* [Written instruction]: Extend the text about the MSNBC program The Last Word with Lawrence O'Donnell, starting right after its final sentence.

* [Text segment]:
------------------------
The Last Word with Lawrence O'Donnell is an American weeknight news and political commentary program on MSNBC. The program airs live at 10:00 P.M. Eastern Time Monday-Friday, and is hosted by Lawrence O'Donnell from Mondays to Thursdays and relief presenters on Fridays. O'Donnell is described by MSNBC as "providing the last word on the biggest issues and most compelling stories of the day."

The show originally premiered in the 10 pm slot Monday-Thursday on September 27, 2010, with the first episode featuring Vice President Joe Biden and Countdown host Keith Olbermann. The show was moved to the 8 pm slot in January 2011 when Olbermann's show was canceled. Last Word returned to its original 10 pm slot in October 2011.

During the 2022 United States elections, The Last Word was temporarily replaced on Fridays with The Kornacki Countdown hosted by Steve Kornacki during the 2022 midterm elections from October 14 to Election Day November 8.

Guest hosts for the series include Ali Velshi, Katie Phang, Jonathan Capehart, and Alicia Menendez.

Replays of the show are available on MSNBC's app (accessible from the US only). The show is also available as an audio podcast.

Reception
YouGov, a British international Internet-based market research and data analytics firm, collected 1550 interviews' worth of data between July 2020 and October 2020, and concluded: "The Last Word with Lawrence O'Donnell is the 384th most popular contemporary TV show and the 407th most famous. The Last Word with Lawrence O'Donnell is described by fans as: Smart, Helpful, Never miss it, Intelligent and Fair." It collated the ratings of American views: 
 21%  POSITIVE opinion
 12%  NEGATIVE opinion
 14%  NEUTRAL opinion
 47%  HAVE HEARD OF
YouGov's other findings:
 "The Last Word with Lawrence O'Donnell" is more popular among Baby Boomers than among other age groups.
------------------------
* [Data provided]:
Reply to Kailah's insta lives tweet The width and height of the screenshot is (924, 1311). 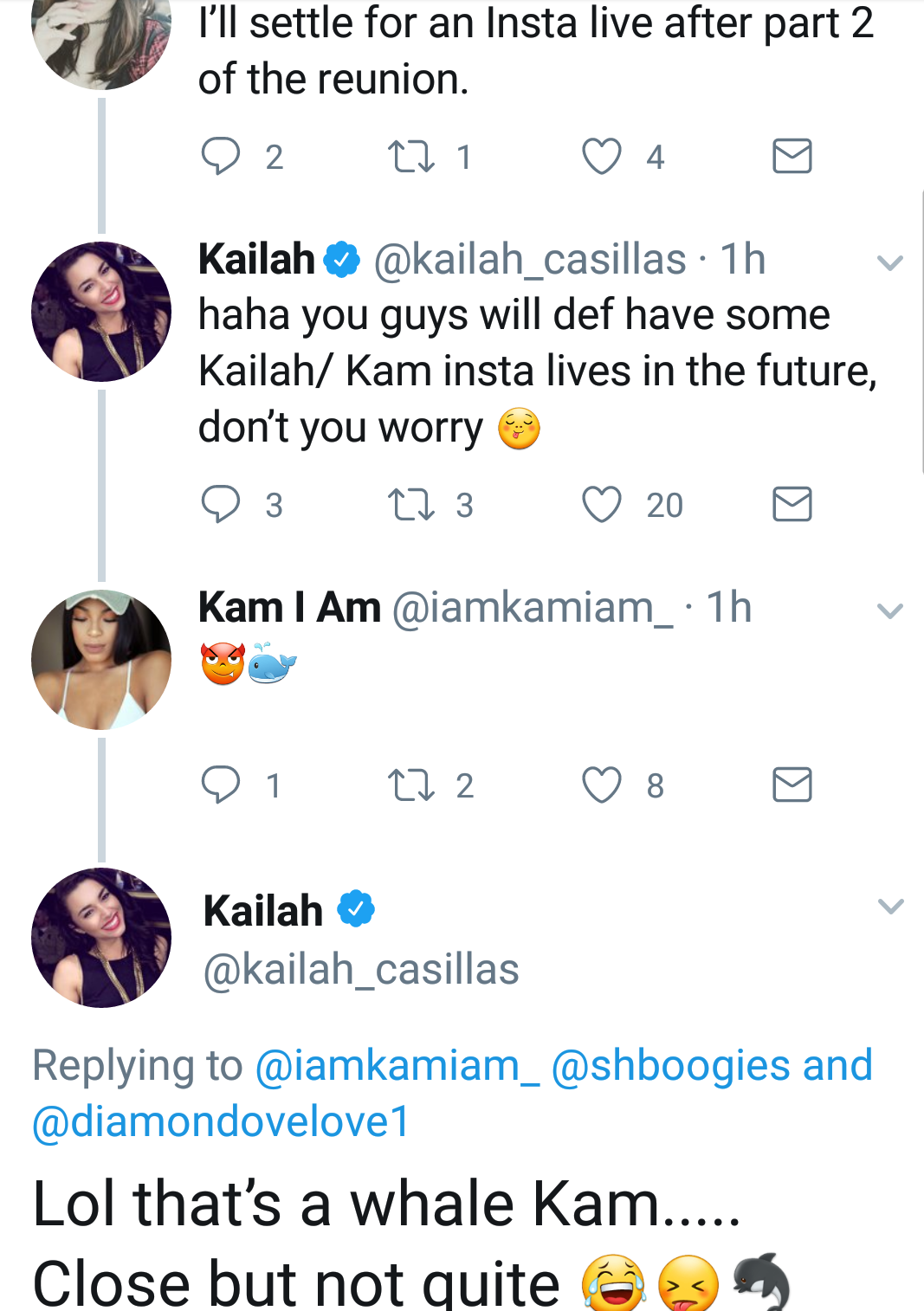click(x=221, y=504)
------------------------
* [Final answer]:
 "With 23% positive opinion, The Last Word with Lawrence O'Donnell is more popular among Men than among Women."

Notable guests
Joe Biden, President of the United States from Vice President of the United States, appeared on September 27, 2010
Charlie Crist, Member of the United States House of Representatives from Florida's 13th congressional district Florida governor, Independent candidate for U.S. Senate from Florida in 2010, appeared on September 28, 2010
Levi Johnston, Candidate for mayor of Wasilla, Alaska in 2011, appeared on September 28, 2010
Michael Steele, Chairman of the Republican National Committee, appeared on October 5, 2010.
Howard Dean, former Chairman of the Democratic National Committee and former Governor of Vermont, appeared October 5, 2010.
Ron Paul, former Republican Congressman of Texas's 14th congressional district, appeared October 11, 2010.
Valerie Plame, former CIA operative, and husband Joe Wilson appeared on October 19, 2010.
Nancy Pelosi, Speaker of the House of Representatives
Mary L. Trump, psychologist, author, and niece of Donald Trump, appeared September 17, 2020.
Mark Kelly, United States Senator from Arizona, appeared October 5, 2022.
Condoleezza Rice, United States Secretary of State, appeared in 2011.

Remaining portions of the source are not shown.